[Notícia atualizada às 17h25]

A ministra das Finanças, Maria Luís Albuquerque, confirmou esta quarta-feira que Portugal vai realizar «em breve» uma emissão de dívida a cinco anos, considerando que isso comprova o progresso já alcançado pelo país. Vários agentes económicos apontam para que esta emissão se realize amanhã, mas nem o Governo, nem o IGCP confirmam esta hipótese.

A agência Bloomberg já tinha avançado que Portugal mandatou um sindicato bancário composto pelos bancos Caixa BI, Barclays, Goldman Sachs, HSBC, Morgan Stanley e Société Generale para emitir dívida a cinco anos no futuro próximo, citando uma fonte conhecedora do processo que não quis ser identificada.

«Quer o sucesso da operação de troca de dívida em dezembro, quer a descida das taxas de juro da dívida em mercado secundário são indícios encorajadores no âmbito da estratégia de regresso pleno ao mercado, estando já anunciada para breve uma emissão de dívida a cinco anos», afirmou Maria Luís Albuquerque, numa declaração conjunta com o secretário do Tesouro norte-americano que não teve direito a perguntas por parte dos jornalistas.

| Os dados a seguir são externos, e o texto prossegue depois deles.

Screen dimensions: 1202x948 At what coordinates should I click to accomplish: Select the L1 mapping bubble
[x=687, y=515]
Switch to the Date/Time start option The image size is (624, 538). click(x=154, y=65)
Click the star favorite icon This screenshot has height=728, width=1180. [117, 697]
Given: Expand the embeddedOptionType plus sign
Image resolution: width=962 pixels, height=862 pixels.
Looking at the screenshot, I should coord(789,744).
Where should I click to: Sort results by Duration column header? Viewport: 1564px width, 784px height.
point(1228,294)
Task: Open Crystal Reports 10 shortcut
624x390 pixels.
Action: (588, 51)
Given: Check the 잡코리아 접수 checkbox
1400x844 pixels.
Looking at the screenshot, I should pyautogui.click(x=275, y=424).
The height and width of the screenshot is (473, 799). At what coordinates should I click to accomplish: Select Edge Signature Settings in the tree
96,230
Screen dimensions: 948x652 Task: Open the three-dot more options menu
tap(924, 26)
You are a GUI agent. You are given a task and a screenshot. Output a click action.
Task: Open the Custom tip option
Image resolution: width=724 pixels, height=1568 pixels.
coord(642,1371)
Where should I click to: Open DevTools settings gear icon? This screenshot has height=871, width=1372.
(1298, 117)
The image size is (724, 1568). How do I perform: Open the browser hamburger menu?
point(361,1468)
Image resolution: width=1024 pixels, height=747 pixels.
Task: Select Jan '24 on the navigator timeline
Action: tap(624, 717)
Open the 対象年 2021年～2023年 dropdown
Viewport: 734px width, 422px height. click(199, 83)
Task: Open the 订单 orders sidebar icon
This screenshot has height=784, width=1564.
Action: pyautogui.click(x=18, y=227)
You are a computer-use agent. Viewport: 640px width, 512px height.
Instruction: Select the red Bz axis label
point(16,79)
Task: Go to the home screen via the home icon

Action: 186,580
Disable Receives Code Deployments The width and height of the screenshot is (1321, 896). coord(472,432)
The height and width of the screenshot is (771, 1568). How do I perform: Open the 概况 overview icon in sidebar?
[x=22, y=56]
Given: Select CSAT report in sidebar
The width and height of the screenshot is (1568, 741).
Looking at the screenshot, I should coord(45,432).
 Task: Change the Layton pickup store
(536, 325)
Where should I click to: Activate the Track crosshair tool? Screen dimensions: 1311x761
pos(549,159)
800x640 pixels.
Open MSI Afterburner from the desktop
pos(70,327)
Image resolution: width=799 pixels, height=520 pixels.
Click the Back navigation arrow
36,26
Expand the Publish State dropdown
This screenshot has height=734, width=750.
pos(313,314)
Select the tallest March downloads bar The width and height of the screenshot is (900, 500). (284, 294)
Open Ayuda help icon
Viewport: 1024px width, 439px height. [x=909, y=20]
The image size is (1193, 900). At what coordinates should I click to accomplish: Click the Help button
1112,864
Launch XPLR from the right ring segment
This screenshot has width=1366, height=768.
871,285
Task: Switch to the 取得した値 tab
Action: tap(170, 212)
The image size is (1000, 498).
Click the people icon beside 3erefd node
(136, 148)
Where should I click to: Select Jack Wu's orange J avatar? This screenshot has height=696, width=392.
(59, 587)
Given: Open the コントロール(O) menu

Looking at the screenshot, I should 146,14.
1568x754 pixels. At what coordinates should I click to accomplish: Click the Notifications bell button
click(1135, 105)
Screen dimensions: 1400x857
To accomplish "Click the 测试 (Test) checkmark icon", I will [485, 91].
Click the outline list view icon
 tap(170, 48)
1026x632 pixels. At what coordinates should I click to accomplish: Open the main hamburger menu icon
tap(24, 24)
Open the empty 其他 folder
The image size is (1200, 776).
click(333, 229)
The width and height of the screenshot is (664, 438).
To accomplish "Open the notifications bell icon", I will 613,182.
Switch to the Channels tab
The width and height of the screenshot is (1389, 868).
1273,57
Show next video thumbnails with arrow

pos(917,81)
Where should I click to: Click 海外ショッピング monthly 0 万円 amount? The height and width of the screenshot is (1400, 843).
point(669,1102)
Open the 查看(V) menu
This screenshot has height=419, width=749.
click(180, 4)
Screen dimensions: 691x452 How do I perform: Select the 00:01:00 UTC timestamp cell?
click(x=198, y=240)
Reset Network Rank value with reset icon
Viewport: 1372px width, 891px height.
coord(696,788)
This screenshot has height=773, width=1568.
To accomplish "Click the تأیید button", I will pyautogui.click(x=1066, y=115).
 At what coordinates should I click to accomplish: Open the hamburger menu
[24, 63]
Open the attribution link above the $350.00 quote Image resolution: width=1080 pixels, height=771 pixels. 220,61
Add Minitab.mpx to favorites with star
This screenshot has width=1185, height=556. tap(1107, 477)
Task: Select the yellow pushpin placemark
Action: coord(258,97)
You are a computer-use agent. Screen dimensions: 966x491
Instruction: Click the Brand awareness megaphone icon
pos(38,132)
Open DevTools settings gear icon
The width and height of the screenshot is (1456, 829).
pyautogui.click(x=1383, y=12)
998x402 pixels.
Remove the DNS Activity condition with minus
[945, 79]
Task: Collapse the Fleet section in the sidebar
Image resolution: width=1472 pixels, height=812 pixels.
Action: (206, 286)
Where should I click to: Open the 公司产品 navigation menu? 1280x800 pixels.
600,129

A governante destacou a recuperação da atividade económica no segundo e no terceiro trimestres de 2013, a «recuperação gradual da procura interna» e a «melhoria gradual das condições de financiamento do Tesouro português».

Para Maria Luís Albuquerque, estes dados comprovam «os progressos realizados nas várias dimensões do ajustamento: consolidação orçamental, ajustamento externo, estabilidade financeira e reformas estruturais».

A governante entende que estes dados «perspetivam a conclusão do programa de ajustamento na data prevista e a transição para um crescimento verdadeiramente sustentado», mas deixou um alerta.

«Temos presente que o esforço de ajustamento terá de prosseguir no período pós-troika, não só pelas obrigações que assumimos enquanto participantes na União Europeia, mas sobretudo para assegurar a sustentabilidade das finanças públicas e garantir a sustentabilidade financeira», admitiu.

Maria Luís Albuquerque acredita que é possível «olhar o futuro com mais confiança e prosseguir com determinação a estratégia de crescimento da economia», a qual «passa naturalmente pela abertura de Portugal ao exterior».

«O programa de ajustamento, que concluiremos em maio, foi determinante porque abriu caminho para um novo futuro, um futuro do qual estamos mais próximo, mas que teremos de continuar a construir», disse ainda a governante.

A ministra das Finanças de Portugal, Maria Luís Albuquerque, falava hoje, em conferência de imprensa no Ministério das Finanças, numa curta declaração conjunta com o secretário do Tesouro norte-americano, depois de um encontro entre os dois governantes.

Jacob Lew vai reunir-se ainda hoje com o primeiro-ministro, Pedro Passos Coelho, e com o vice-primeiro-ministro, Paulo Portas, terminando em Portugal uma visita oficial à Europa que incluiu também a Alemanha e França.